### Install NLTK

In [1]:
# pip install

!pip install nltk



You are using pip version 9.0.1, however version 9.0.2 is available.
You should consider upgrading via the 'python -m pip install --upgrade pip' command.


In [2]:
# import and download

import nltk
nltk.download()

showing info https://raw.githubusercontent.com/nltk/nltk_data/gh-pages/index.xml


True

### Tokenization
Chopping off a given document into small pieces is known as tokenization.

These small pieces of text are called as tokens. 

Sentence tokenization chops a document or article into sentences.
word tokenization chops a document or article down to words.

In [3]:
# importing tokenizers

from nltk import sent_tokenize, word_tokenize

In [4]:
# using sentence tokenizer

example_text = "This is python class. I like python.  I am a student.

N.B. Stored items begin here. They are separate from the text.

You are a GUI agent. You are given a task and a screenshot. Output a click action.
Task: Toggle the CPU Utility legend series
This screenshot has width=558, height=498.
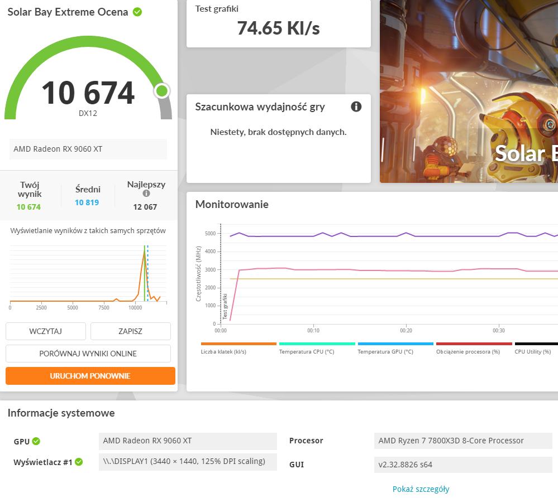(535, 347)
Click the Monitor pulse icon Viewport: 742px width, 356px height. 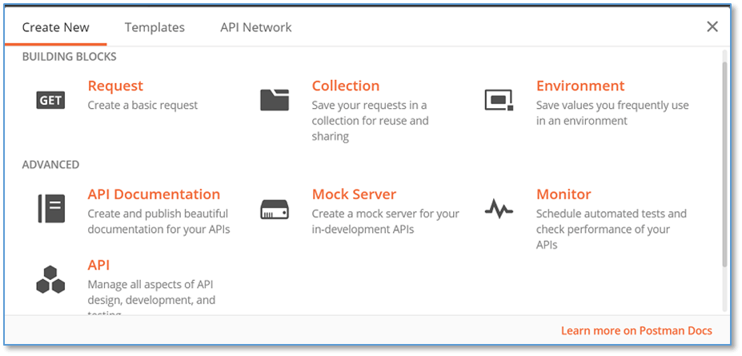tap(499, 209)
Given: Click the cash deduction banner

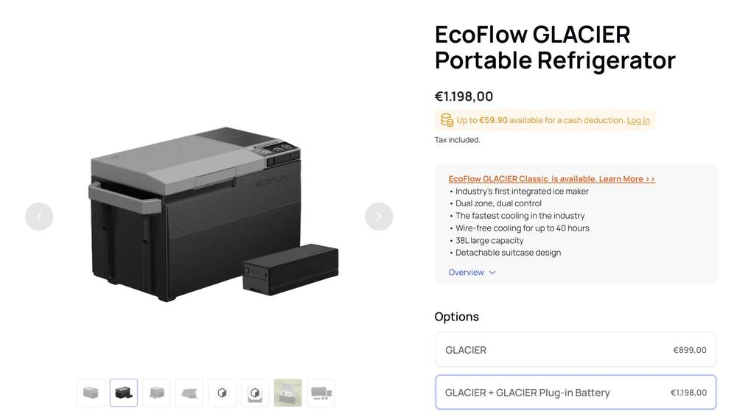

This is last line. "
sent = sent_tokenize(example_text)
print(sent)

['This is python class.', 'I like python.', 'I am a student.', 'This is last line.']


In [5]:
# word tokenizer

words = word_tokenize(example_text)
print(words)

['This', 'is', 'python', 'class', '.', 'I', 'like', 'python', '.', 'I', 'am', 'a', 'student', '.', 'This', 'is', 'last', 'line', '.']


In [6]:
#using .split() function

example_words = example_text.split() 
print (example_words)

['This', 'is', 'python', 'class.', 'I', 'like', 'python.', 'I', 'am', 'a', 'student.', 'This', 'is', 'last', 'line.']


## Text Preprocessing

Text is the most unstructured form of all the available data, various types of noise are present in it and the data is not readily analyzable without any pre-processing.

There are three major ways of text preprocessing. 
1. Noise reduction
2. Lexicon normalization
3. Object standarization 

#### Noise reduction:

Any piece of text which is not relevant to the context of the data and the end-output can be specified as the noise.

Ex: 'is' , 'or' , 'and' , 'the'. 

These words can also be called as stopwords

In [7]:
#making a list of meaningless words

noise_text = ["is","a","for", "that", "this" , "it" , "of" , "to"]

# creating a function to remove noise

def remove_noise(input_text):
    
    words = input_text.split()                                                #splitting the sentence into words
    noise_free_words = [w for w in words if w not in noise_text]              # FOR loop to remove words in above list
    noise_free_text = " ".join(noise_free_words)                              # joining those words
    return noise_free_text


In [8]:
remove_noise(" this is a cricket bat. give this bat to Virat Kohli")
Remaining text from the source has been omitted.